雇用保険基本手当日額の最高・最低額を変更~厚労省

 厚生労働省は、8月1日から雇用保険の「基本手当日額」を変更した。雇用保険の基本手当は、労働者が離職した場合に、失業中の生活を心配することなく再就職活動できるよう支給する。「基本手当日額」は、離職前の賃金を基に算出した1日当たりの支給額をいい、給付日数は離職理由や年齢などに応じて決められている。今回の変更は、2023年度の平均給与額が2022年度と比べて約1.7%上昇したこと及び最低賃金日額の適用に伴うもの。

 具体的な変更内容をみると、基本手当日額の最高額は、年齢ごとに、(1)60歳以上65歳未満は7294円から7420円(+126円)に、(2)45歳以上60歳未満は8490円から8635円(+145円)に、(3)30歳以上45歳未満は7715円から7845円(+130円)に、(4)30歳未満は、6945円から7065円(+120円)にそれぞれ引き上げられる。

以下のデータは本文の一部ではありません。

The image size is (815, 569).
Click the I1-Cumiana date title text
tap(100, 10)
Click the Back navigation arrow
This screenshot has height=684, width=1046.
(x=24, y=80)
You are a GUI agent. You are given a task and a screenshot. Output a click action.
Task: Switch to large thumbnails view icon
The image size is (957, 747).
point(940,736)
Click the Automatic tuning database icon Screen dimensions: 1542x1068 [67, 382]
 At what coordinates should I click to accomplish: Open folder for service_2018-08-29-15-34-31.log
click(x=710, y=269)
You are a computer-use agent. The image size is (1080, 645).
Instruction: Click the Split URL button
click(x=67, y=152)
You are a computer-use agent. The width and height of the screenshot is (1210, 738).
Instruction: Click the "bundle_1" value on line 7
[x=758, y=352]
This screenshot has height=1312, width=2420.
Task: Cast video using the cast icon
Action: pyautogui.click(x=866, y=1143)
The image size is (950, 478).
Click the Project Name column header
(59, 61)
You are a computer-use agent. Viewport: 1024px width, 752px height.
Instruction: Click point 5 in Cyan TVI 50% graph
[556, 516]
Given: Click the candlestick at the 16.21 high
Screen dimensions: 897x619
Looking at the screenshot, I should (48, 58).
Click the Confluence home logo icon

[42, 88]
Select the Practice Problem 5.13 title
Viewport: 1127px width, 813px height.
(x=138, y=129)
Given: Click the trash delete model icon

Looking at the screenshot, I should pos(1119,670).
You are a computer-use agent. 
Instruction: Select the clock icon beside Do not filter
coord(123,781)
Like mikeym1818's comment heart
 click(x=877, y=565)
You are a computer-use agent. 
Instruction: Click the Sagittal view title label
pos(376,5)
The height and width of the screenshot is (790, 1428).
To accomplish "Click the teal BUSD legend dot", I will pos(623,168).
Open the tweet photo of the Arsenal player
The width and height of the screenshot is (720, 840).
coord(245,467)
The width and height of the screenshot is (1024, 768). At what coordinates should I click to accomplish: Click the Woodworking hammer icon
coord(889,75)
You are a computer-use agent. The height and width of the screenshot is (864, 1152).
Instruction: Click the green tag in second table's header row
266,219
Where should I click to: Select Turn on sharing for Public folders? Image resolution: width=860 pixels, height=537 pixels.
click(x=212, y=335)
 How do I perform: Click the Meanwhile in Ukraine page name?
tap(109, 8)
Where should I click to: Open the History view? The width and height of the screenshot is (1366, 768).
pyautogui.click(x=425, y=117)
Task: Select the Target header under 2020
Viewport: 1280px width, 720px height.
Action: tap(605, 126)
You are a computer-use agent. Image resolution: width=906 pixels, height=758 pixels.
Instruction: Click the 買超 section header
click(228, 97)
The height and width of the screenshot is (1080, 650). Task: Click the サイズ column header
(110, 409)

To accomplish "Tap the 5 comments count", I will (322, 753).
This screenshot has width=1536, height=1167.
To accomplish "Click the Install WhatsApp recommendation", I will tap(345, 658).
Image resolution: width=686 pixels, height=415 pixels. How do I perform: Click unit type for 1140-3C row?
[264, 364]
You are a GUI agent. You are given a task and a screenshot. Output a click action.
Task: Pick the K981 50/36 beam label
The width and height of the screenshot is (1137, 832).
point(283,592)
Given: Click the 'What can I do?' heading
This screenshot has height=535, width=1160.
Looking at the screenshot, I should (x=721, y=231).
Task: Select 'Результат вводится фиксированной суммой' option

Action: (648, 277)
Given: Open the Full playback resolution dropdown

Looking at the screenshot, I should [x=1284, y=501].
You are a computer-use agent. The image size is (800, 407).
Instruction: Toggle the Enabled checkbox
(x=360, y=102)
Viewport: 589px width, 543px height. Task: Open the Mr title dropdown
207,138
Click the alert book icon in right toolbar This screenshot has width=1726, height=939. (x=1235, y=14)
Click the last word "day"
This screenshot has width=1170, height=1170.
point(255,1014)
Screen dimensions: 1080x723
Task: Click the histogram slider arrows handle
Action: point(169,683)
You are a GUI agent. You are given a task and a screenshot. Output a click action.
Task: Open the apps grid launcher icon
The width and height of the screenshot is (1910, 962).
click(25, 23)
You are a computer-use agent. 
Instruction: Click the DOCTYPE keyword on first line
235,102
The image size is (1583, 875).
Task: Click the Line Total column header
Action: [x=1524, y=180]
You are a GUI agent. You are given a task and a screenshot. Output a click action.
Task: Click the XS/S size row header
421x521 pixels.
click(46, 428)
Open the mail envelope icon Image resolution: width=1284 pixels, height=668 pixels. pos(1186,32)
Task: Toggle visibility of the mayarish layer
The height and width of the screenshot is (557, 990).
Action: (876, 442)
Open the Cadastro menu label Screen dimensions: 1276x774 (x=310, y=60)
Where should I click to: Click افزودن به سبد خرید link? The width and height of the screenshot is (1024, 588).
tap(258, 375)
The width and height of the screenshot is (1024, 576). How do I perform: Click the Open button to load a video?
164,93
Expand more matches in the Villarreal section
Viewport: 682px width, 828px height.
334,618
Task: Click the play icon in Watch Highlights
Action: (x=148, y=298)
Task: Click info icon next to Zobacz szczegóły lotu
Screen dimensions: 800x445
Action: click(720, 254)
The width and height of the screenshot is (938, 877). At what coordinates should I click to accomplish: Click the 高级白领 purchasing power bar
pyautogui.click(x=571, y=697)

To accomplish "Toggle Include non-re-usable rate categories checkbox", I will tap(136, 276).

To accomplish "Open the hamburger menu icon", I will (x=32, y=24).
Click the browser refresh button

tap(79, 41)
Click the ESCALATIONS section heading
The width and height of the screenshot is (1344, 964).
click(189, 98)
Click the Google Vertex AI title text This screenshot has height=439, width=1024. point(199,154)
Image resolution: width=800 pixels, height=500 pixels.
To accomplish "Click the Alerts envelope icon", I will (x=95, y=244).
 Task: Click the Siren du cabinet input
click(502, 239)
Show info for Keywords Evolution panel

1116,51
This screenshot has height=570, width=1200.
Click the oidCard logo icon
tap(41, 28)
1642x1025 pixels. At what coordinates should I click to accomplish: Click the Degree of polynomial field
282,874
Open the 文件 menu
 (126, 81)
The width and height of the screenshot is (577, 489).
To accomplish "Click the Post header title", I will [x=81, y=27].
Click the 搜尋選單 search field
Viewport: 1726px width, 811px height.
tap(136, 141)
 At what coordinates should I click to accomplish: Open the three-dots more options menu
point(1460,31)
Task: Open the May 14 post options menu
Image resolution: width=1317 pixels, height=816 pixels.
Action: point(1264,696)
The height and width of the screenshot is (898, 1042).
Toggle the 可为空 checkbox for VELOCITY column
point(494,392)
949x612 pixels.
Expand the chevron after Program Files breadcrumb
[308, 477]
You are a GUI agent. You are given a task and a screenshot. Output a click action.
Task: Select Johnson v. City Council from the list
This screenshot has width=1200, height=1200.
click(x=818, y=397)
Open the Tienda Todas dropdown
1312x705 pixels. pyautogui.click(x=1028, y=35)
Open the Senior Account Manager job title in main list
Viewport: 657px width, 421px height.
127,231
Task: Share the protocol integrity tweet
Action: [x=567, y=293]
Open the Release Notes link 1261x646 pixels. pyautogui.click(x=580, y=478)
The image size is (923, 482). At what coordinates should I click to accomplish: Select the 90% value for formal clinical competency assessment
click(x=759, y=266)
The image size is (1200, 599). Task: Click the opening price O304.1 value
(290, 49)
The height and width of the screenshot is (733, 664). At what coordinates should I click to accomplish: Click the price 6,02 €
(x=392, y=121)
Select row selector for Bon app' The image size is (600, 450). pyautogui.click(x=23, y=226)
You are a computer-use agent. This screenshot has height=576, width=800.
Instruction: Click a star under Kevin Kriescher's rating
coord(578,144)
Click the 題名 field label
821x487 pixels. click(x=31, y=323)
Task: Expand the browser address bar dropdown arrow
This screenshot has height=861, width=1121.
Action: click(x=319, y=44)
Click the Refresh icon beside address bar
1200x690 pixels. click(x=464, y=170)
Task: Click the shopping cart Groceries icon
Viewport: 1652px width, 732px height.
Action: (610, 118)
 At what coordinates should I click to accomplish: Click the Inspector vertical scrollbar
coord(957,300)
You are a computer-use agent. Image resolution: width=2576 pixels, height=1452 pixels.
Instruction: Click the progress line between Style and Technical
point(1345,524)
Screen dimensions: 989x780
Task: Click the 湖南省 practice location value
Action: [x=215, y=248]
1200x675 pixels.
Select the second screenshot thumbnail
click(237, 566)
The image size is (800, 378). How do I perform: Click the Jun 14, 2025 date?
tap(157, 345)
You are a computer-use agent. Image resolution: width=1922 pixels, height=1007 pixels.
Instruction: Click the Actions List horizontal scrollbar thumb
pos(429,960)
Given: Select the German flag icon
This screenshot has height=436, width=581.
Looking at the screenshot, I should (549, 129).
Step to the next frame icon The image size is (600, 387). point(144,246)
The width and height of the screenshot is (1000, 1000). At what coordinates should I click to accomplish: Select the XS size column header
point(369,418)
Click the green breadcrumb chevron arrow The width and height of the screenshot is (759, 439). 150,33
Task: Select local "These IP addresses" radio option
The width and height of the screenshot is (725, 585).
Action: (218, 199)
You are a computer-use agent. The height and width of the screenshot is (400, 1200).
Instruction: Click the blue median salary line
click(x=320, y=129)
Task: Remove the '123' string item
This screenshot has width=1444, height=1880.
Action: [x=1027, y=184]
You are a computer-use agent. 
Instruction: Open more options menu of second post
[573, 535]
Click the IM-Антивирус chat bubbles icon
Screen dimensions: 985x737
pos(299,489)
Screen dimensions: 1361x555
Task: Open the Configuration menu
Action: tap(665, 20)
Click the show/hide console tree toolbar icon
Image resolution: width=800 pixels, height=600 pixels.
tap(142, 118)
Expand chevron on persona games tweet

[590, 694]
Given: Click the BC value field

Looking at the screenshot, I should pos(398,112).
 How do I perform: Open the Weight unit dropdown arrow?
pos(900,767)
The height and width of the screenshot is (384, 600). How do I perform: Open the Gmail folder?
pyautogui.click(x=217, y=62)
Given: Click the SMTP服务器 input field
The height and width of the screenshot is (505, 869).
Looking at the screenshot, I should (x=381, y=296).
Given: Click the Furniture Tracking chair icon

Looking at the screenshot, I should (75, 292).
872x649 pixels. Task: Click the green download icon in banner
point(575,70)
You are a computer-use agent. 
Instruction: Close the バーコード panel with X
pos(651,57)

また、基本手当日額の最低額が2196円から2295円(+99円)に引き上げられる。

 基本手当日額の算定基礎となる賃金日額の最高額、最低額等については、毎年度の平均給与額の変動に応じて変更しているが、これにより変更した最低額が、最低賃金日額(地域別最低賃金の全国加重平均額に20を乗じて7で除して得た額)を下回る場合は、最低賃金日額を最低額とすることとされている。2024年8月1日以降の基本手当日額の最低額については、最低賃金日額に、基本手当の給付率80%を乗じて計算している。

 賃金日額と基本手当の日額の関係をみると、(1)基本手当(求職者給付)の1日当たりの支給額を基本手当の日額という。(2)基本手当の日額については、離職前6ヵ月間の平均賃金額を基に計算され、この離職前6ヵ月間における1日当たりの平均賃金額を賃金日額という。(3)基本手当の日額は、「賃金日額×給付率(80~50%)」で計算され、賃金水準が低いほど高い給付率となる。

 失業期間中に自己の労働による収入がある場合の基本手当の減額の算定に係る控除額は、8月1日以後、1331円から1354円に、また、高年齢雇用継続給付の算定に係る支給限度額も8月1日以後、37万452円から37万6750円に引き上げられる。支給対象月に支払われた賃金の額と高年齢雇用継続給付との合計額が支給限度額を超えるときは、(支給限度額)-(支給対象月に支払われた賃金の額)が高年齢雇用継続給付の支給額となる。